We’re not quite ready for the Passo This-or-That, not quite. Back, then, to Charlottesville. Drive East on route 64, clear Afton Mountain and the southern terminus of Skyline Drive, turn off the highway and head south, and from there, Sherando Lake is not far, perhaps twenty miles. It is a system of trails I have known for ten years now, one that I return to as often as I can. On most occasions my wife and I would go together, make a day of it and do some casual exploring, for I have only once attempted a tour of all the park’s arteries, a circuit I will discuss later. In most cases we would arrive late in the morning, the summer in full heat and bloom, and pick a route up the ridge and a trail back down, about fifteen or twenty miles in total. My wife likes to hit her cadence, whatever it is, and keep it up, while I prefer to find scenic and technical stretches of trail at which to stop for a photo. In the past, my wife has suffered from a condition that makes exercise painful for the first hour or so, and when riding together we often bickered as the grade increased. All the same I wanted to encourage and guide her since she kept the pain to herself and cranked the harder for it. We twice happened on timber rattlesnakes baking on the shale and loam trail surface, scaring us out of our concentration. My wife is not afraid of poisonous snakes. In truth I should not have condescended to hershe likes a rock garden as much as I do. I would be lying if I said that while I asked her if she were all right to keep riding I wasn’t simultaneously preparing to dismount the bike. “I’m fine, ride,” she’d say, and I’d have to keep on.

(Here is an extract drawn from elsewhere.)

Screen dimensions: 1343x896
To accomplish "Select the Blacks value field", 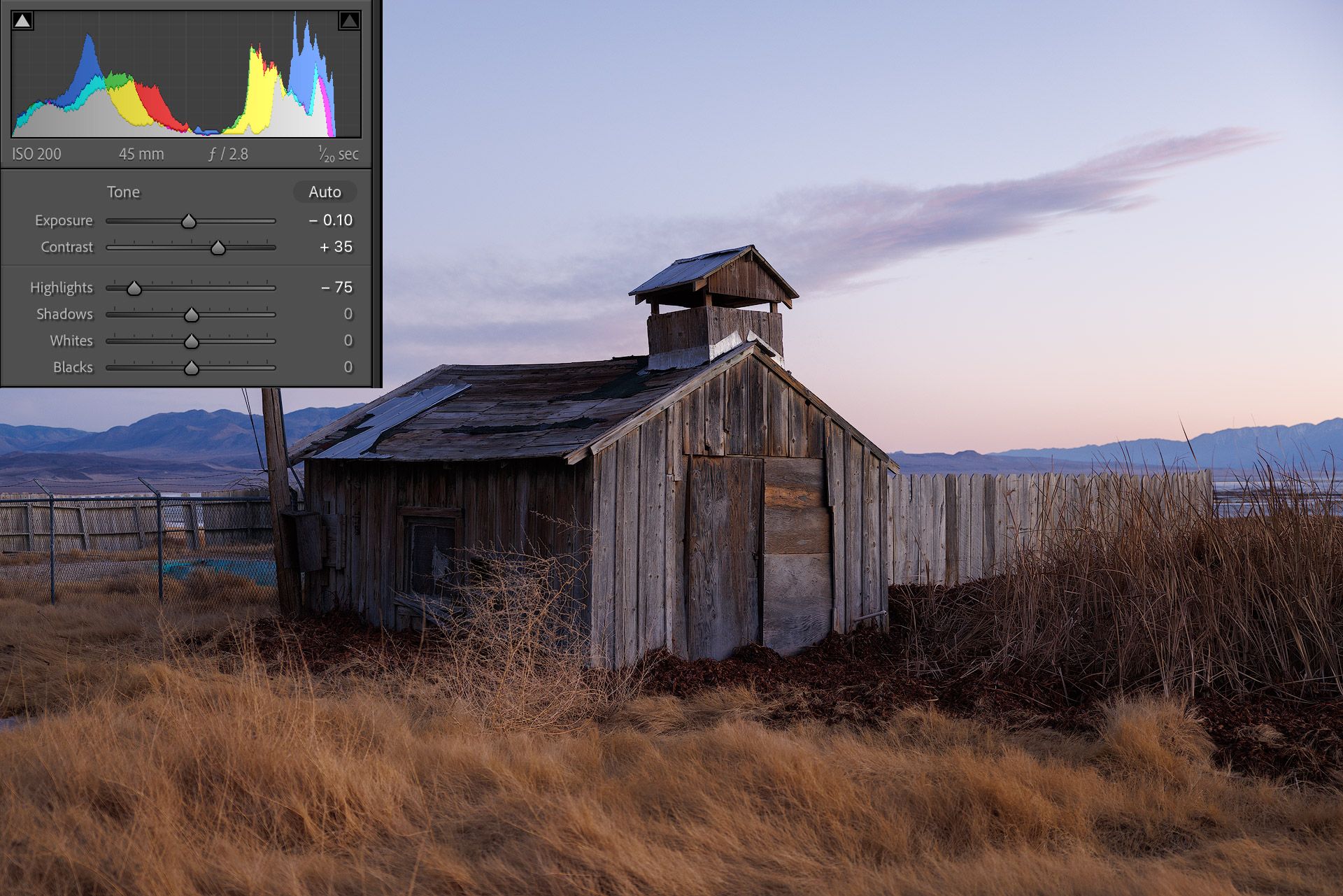I will (x=348, y=367).
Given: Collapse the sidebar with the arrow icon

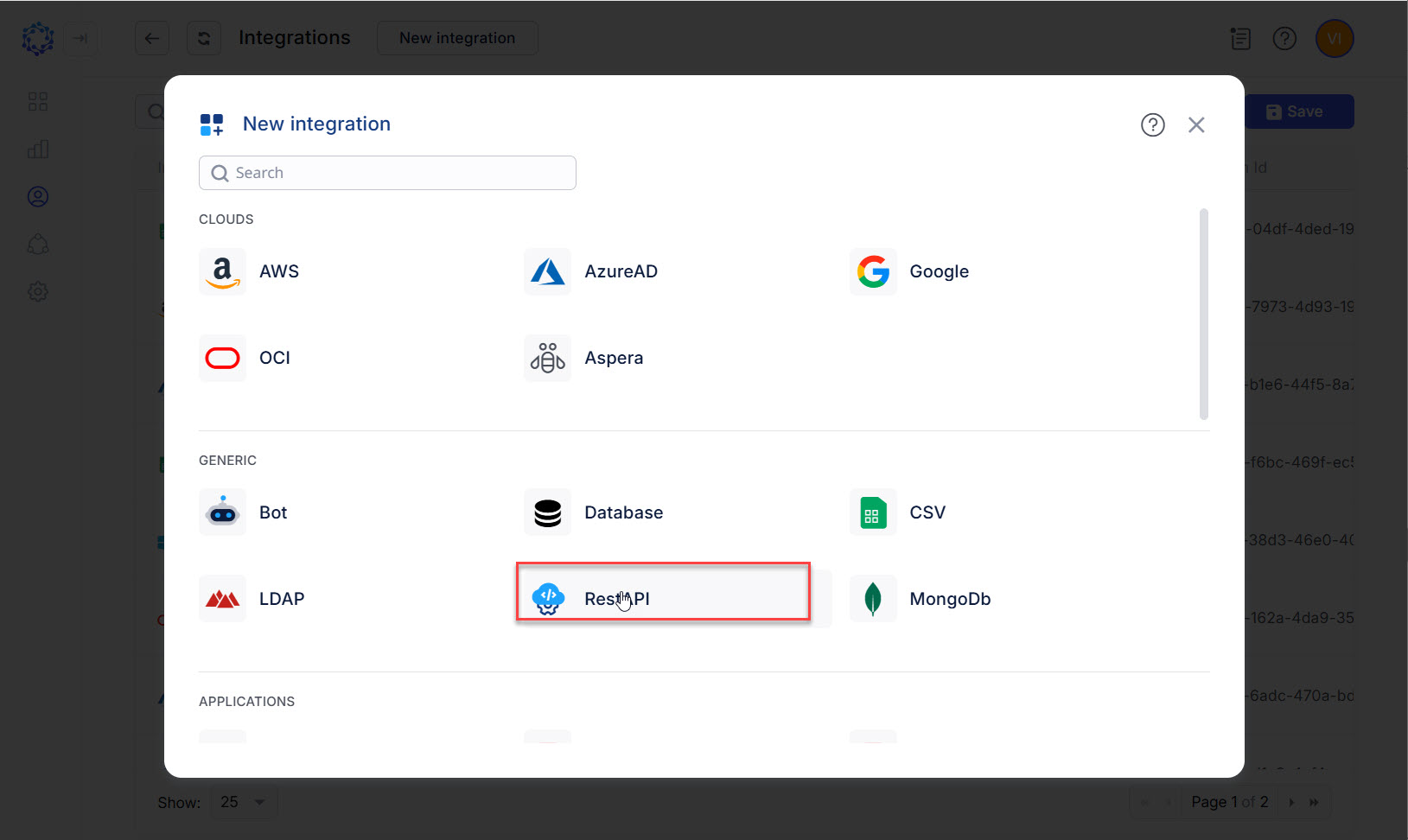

So often I’m alone. One Thanksgiving weekend I posted an open invitation on a local mountain biking forum to join me at Sherando for a holiday ride. No one showed, and, exasperated, I rode by myself. Remembering that afternoon, warm for late November, the sun brilliant and low, the leaves roaring under me as I descended—how foolish I now feel since I had not told anyone where I was going and for how long. And how absolutely stunning that on more than one occasion I have decided in what manner I would spend the night in the pines on one of Sherando’s frozen ridges. I’m ashamed to say that foresight does not have a vote in my senate when I’m dressed in my gear and I have but to get on the machine and start the effort. I may give second thought to riding alone because I prefer company, even bad company, to none at all if it’s mountain biking, though I’ve had companions so miserable or self-conscious that I try and keep them in earshot only and rarely stop.

I like a breakfast of words before I start writing, to have some mental company; this is not, from what I have gathered being among my contemporary writers, common. Montaigne said of Plutarch, “It vexes me that I am so greatly exposed to pillage by those who frequent him. I cannot be with him even a little without taking out a drumstick or a wing.” Here’s the greatness of the man and the reason I can’t be without him. And yet I feel no particular vexation; besides reading him in translation, his essays are so complete and human, so full of contradiction and halitosis, he is copious enough for all my misuse. He prefers the harmonic to the melodic, and I share that with him: “It is the inattentive reader who loses my subject, not I. Some word about it will always be found off in some corner, which will not fail to be sufficient, though it takes little room.” What is greater than “variation, and more so the more casual and accidental they seem”? Perhaps I emulate Plutarch twice removed, but I can feel myself applying Montaigne’s personal yoke of studying the Romans. I don’t want to study them. Besides I’ve just finished Chapman’s Homer, a monster child of the premodern and ancient. The monsieur from Aquitaine and black coffee for now, thanks.